## Exercise
Copy out each entry precisely; no image belongs in the result.

(Dataset entries)
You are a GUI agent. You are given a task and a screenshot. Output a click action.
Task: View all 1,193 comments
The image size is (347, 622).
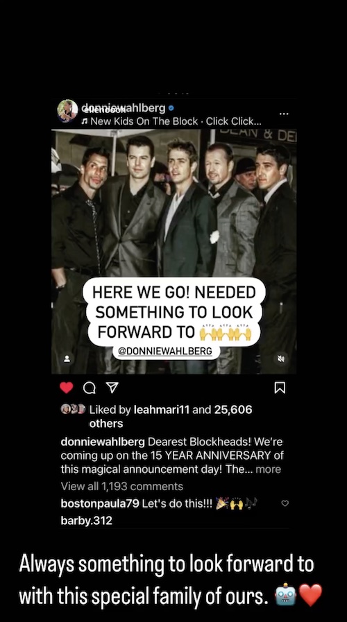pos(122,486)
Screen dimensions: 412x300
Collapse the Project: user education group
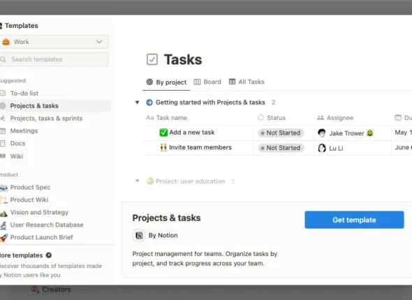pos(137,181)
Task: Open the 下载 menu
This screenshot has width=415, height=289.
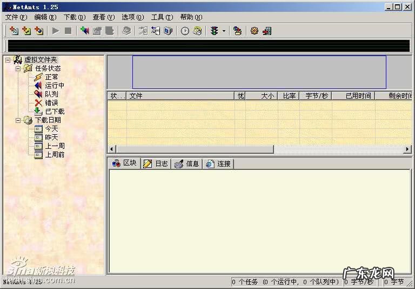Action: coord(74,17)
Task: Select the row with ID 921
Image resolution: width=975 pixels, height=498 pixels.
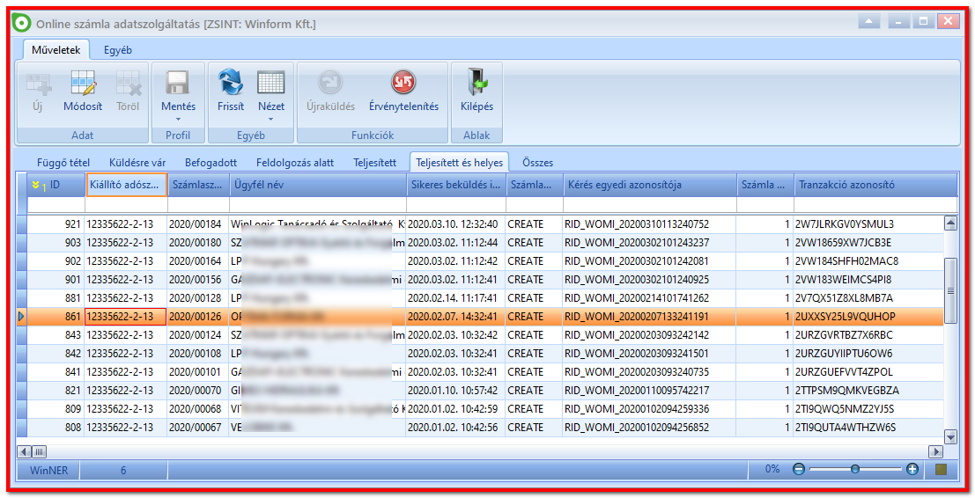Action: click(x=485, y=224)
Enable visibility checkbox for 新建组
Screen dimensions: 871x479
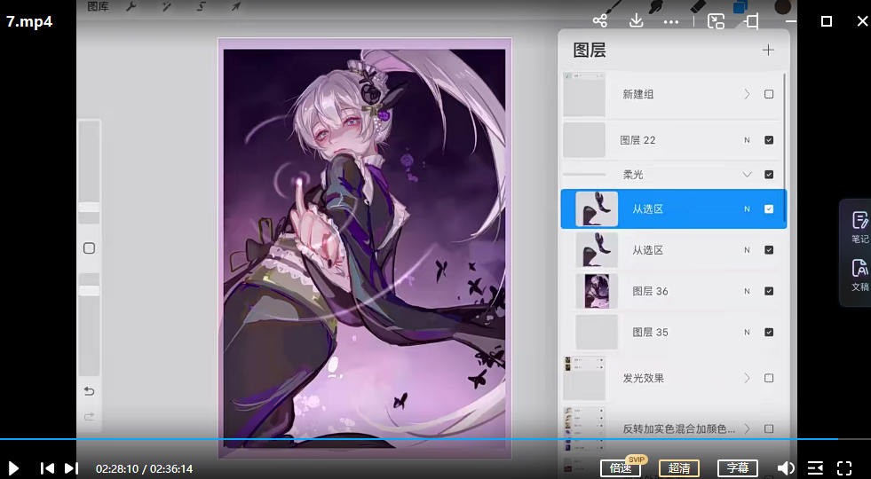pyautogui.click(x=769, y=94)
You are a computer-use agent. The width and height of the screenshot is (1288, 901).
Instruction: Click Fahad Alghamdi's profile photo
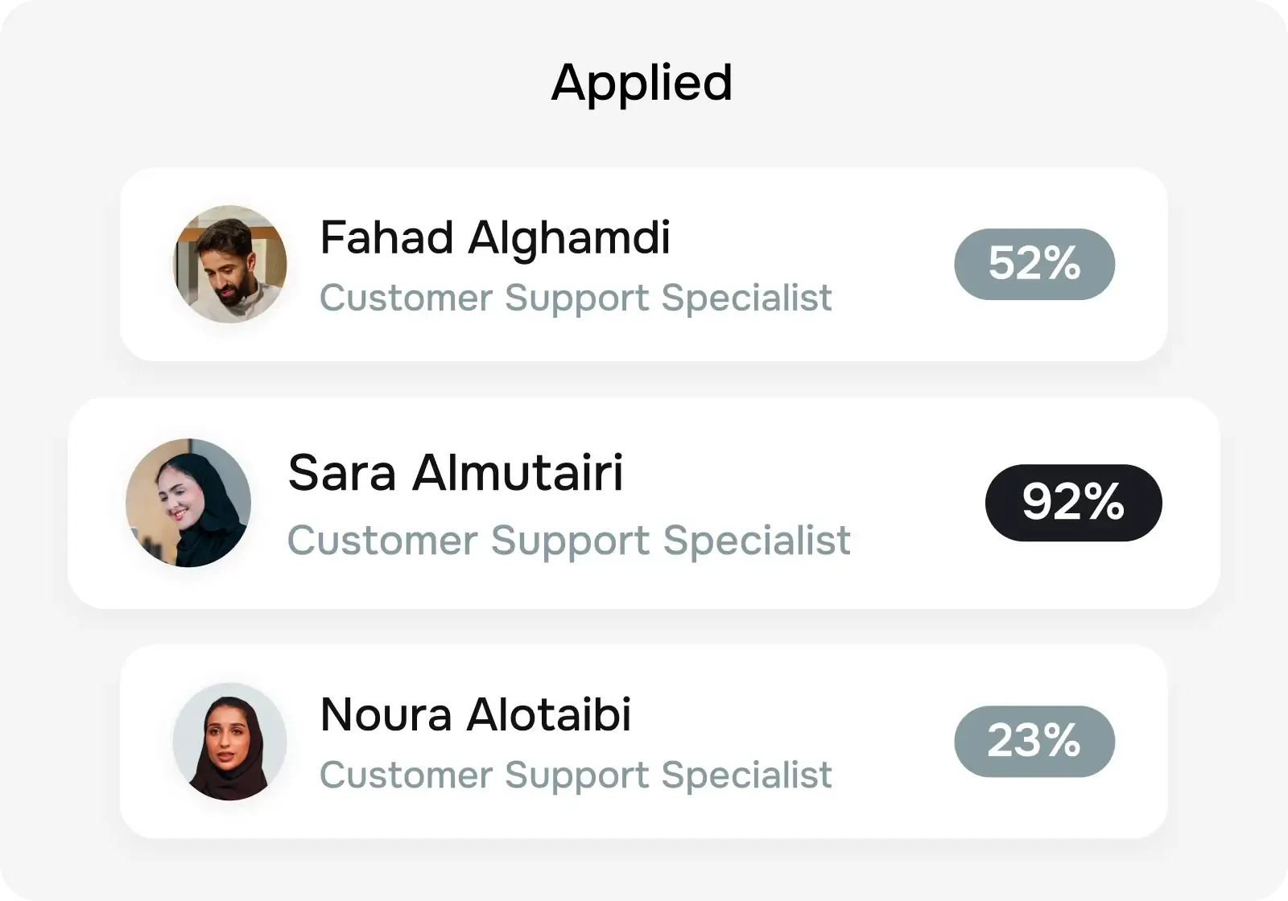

## Expected answer
You are a GUI agent. You are given a task and a screenshot. Output a click action.
Task: View all 1,193 comments
The image size is (347, 622).
pos(122,486)
Screen dimensions: 412x300
Collapse the Project: user education group
pos(137,181)
Task: Open the 下载 menu
This screenshot has width=415, height=289.
Action: coord(74,17)
Task: Select the row with ID 921
Image resolution: width=975 pixels, height=498 pixels.
Action: click(x=485, y=224)
Enable visibility checkbox for 新建组
Screen dimensions: 871x479
pyautogui.click(x=769, y=94)
You are a computer-use agent. The width and height of the screenshot is (1288, 901).
Instruction: Click Fahad Alghamdi's profile photo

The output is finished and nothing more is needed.